Search code examples
rtext-filesreadlinereadr

Remove certain lines (with ---- and empty lines) from txt file using readLines() or read_lines()


I have this text file called textdata.txt:

TREATMENT DATA

------------------------------------
A: Text1
B: Text2

C: Text3
D: Text4

E: Text5
F: Text6
G: Text7

I would like to remove the whole line with --------- and the empty lines using readLines or read_lines:

When I use readLines("textdata.txt") I get:

 [1] "TREATMENT DATA"                      
 [2] ""                                    
 [3] "------------------------------------"
 [4] "A: Text1"                            
 [5] "B: Text2"                            
 [6] ""                                    
 [7] "C: Text3"                            
 [8] "D: Text4"                            
 [9] ""                                    
[10] "E: Text5"                            
[11] "F: Text6"                            
[12] "G: Text7"  

I would like to have, expected output:

 [1] "TREATMENT DATA"                      
 [2] "A: Text1"                            
 [3] "B: Text2"                                                               
 [4] "C: Text3"                            
 [5] "D: Text4"                                                             
 [6] "E: Text5"                            
 [7] "F: Text6"                            
 [8] "G: Text7"                                                             

Background: I have de facto no experience handling files with R. The basic idea is to get a .txt format from which I can load multiple text files stored in a folder to one dataframe.


Solution

  • 1) read.table If we can assume that the only occurrence of - is where shown in the question and if ? does not occur anywhere in the file then this will read in the data regarding every line as a single field and throwing away the header. Since - is the comment character lines with only - are regarded as blank and those will be thrown away. This reads the file into a one columnn data frame and the [[1]] returns that column as a character vector. If you want to keep the header omit header=TRUE.

    read.table("myfile", sep = "?", comment.char = "-", header = TRUE)[[1]]
    

    2) grep Another possibility is to read in the file and then remove lines that are empty or contain only - characters.

    grep("^-*$", readLines("myfile"), invert = TRUE, value = TRUE)
    

    3) pipe We could process the input using a filter and then pipe that into R. On Windows grep is found in C:\Rtools40\usr\bin if you have Rtools40 installed but if it is not on your path either use the complete path or if you don't have it at all replace grep with findstr. If on UNIX/Linux the escaping may vary according to which shell you are using.

    readLines(pipe('grep -v "^-*$" myfile'))

MATERIAL
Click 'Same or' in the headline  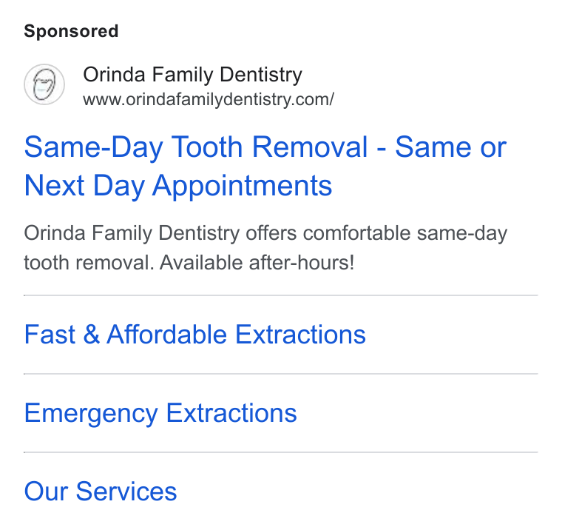click(450, 147)
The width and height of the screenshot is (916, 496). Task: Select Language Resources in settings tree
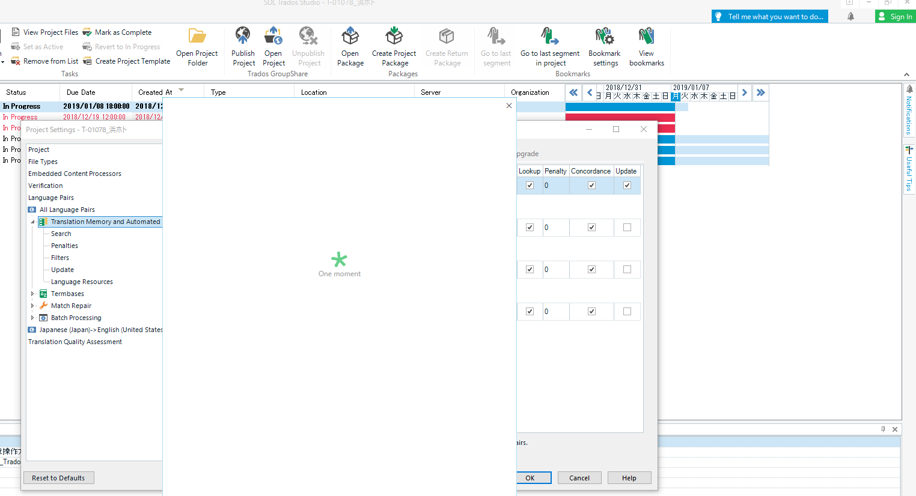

GIVEN TASK 1
According to the R text-cleaning thread, where is grep found on Windows when Rtools40 is installed?
GIVEN TASK 2
Retype the passage from the R text-cleaning thread, starting with "Background: I have" and going on through "only - characters.".

FINAL ANSWER 1
In C:\Rtools40\usr\bin.

FINAL ANSWER 2
Background: I have de facto no experience handling files with R. The basic idea is to get a .txt format from which I can load multiple text files stored in a folder to one dataframe.


Solution

  • 1) read.table If we can assume that the only occurrence of - is where shown in the question and if ? does not occur anywhere in the file then this will read in the data regarding every line as a single field and throwing away the header. Since - is the comment character lines with only - are regarded as blank and those will be thrown away. This reads the file into a one columnn data frame and the [[1]] returns that column as a character vector. If you want to keep the header omit header=TRUE.

    read.table("myfile", sep = "?", comment.char = "-", header = TRUE)[[1]]
    

    2) grep Another possibility is to read in the file and then remove lines that are empty or contain only - characters.